ENID, Okla. — Jaren Browne wanted to work for himself, so he started his own business.
The first obstacle to overcome was the fact he was a full-time student at Oklahoma State University studying computer science and business administration.
His education had him going in the right direction, but he needed some help to move forward with his vision and dreams. So, he found partners to help him start Jaren’s Jerky.
The first to come on board was his father, Lester Browne.
“I think I’m what you consider, cheap labor for now,” Lester said with a chuckle.
The second partner was Autry Technology Center’s Strate Center. Strate provides entrepreneurs with business support services and resources that will accelerate the successful establishment and development of their businesses.
“We started with them in July of 2022 and we’ve done unbelievably well,” Lester said. “We have grown 160%.”
Another important partner in the building of the business is Enid Regional Development Alliance.
“We applied for a loan-type grant from ERDA and it has been instrumental in helping us grow and to succeed,” Browne said.
Recipients must be willing to partner with ERDA and Strate Center at Autry Tech through business coaching and other business assistance programs, working toward the success and growth of their business.
“My son has little patience and operates at a 22-year-old pace and I operate at a 50-year-old pace,” Lester said. “We are trying to blend and meet in the middle.”
The elder Browne said there are times his son has no choice but to wait and it is hard on him.

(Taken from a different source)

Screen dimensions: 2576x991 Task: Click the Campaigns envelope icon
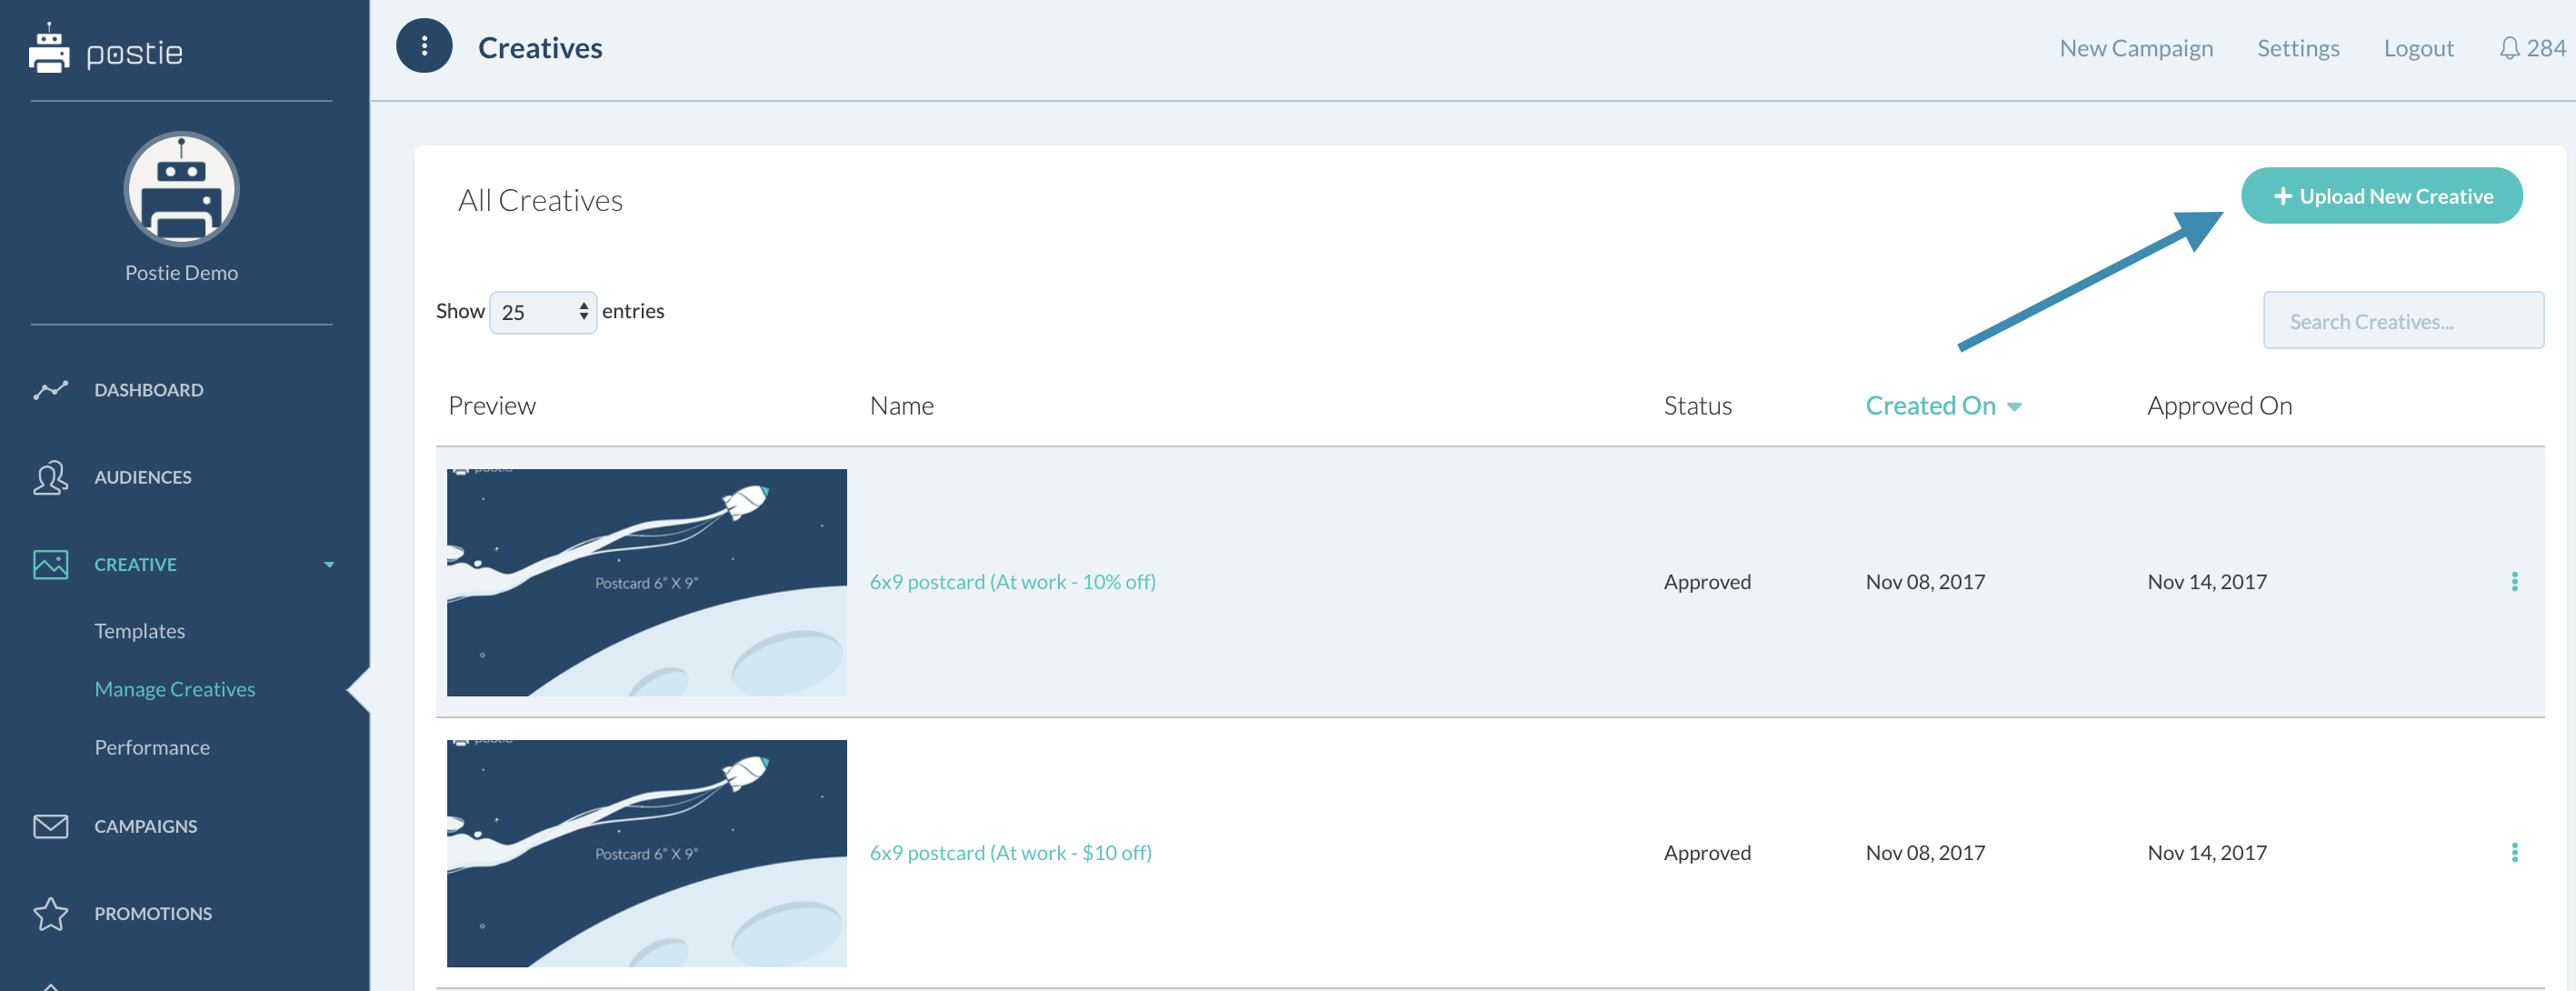(50, 826)
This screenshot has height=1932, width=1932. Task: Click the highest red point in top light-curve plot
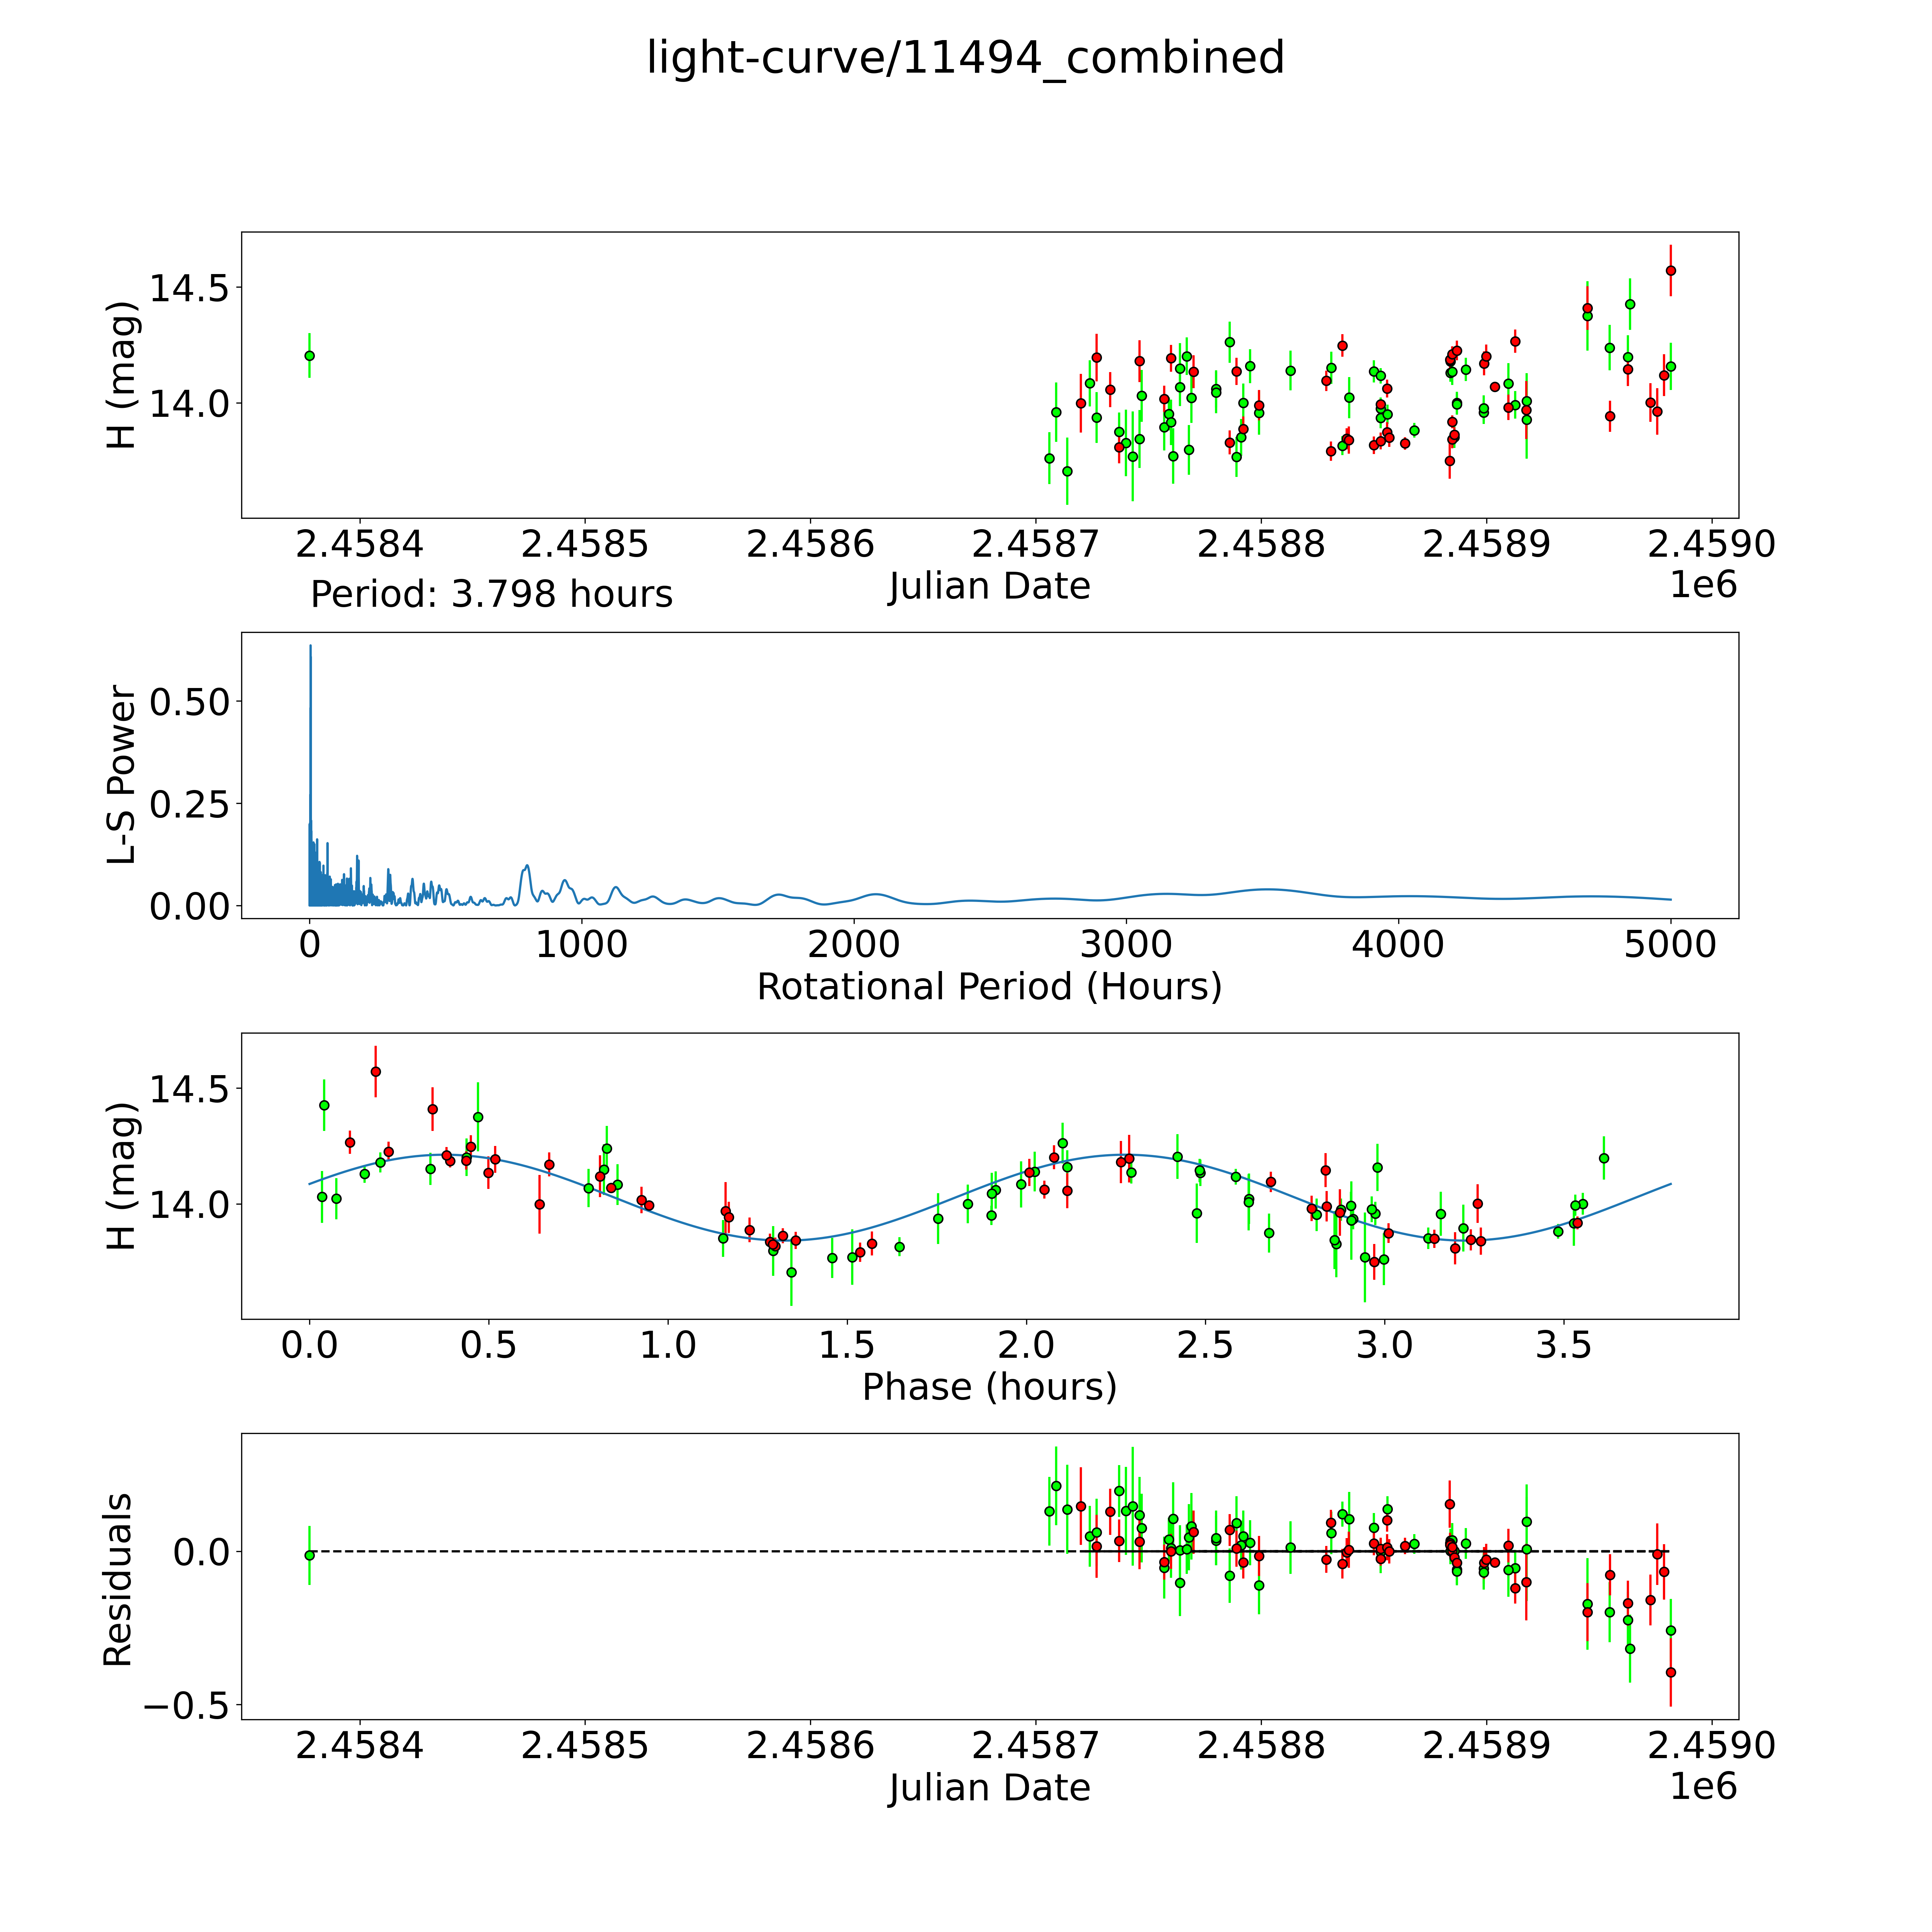[x=1670, y=270]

There are U.S. Department of Agriculture regulations and strict business rules when it comes to having a food business.
“We laugh because we know where the cow ate his last bite of grass,” Lester said.
They started with commercial-grade dehydration and have already moved to an industrial scale and have applied for a wholesale license.
“This will allow us to sell our products to wholesale companies,” he said. “Right now we have to sell directly to our customer.”
He thinks one of the reasons they have done well is that lots of people who go to Autry are their customers.
Learning the system and regulations has been frustrating for them, especially his son with the patience problem.
“There are obstacles from time to time, and you simply have to work through them,” Lester said, “but he is learning and right now I’m about 70% positive we are going to make it.”
They moved their large-scale, industrial dehydrator into their space at Strate Center about a month ago, and hopefully they will get their wholesale license in the next few months.
Lester said he thinks there will be another person coming into the business. Jaren has a twin brother, Kaden, who also is in school getting a business degree. He thinks this son will be the one who is more technical and patient.
They have four different flavors of jerky currently: teriyaki, original (smokey), spicy and sweet with heat.
“We are very meticulous with our product and we should be,” Lester said.
He would recommend other people work with Strate Center. It has made all the difference to them being around people who know and promote business.
“I’m proud of my boys, and we are learning so much in this process. We will get there,” Lester said.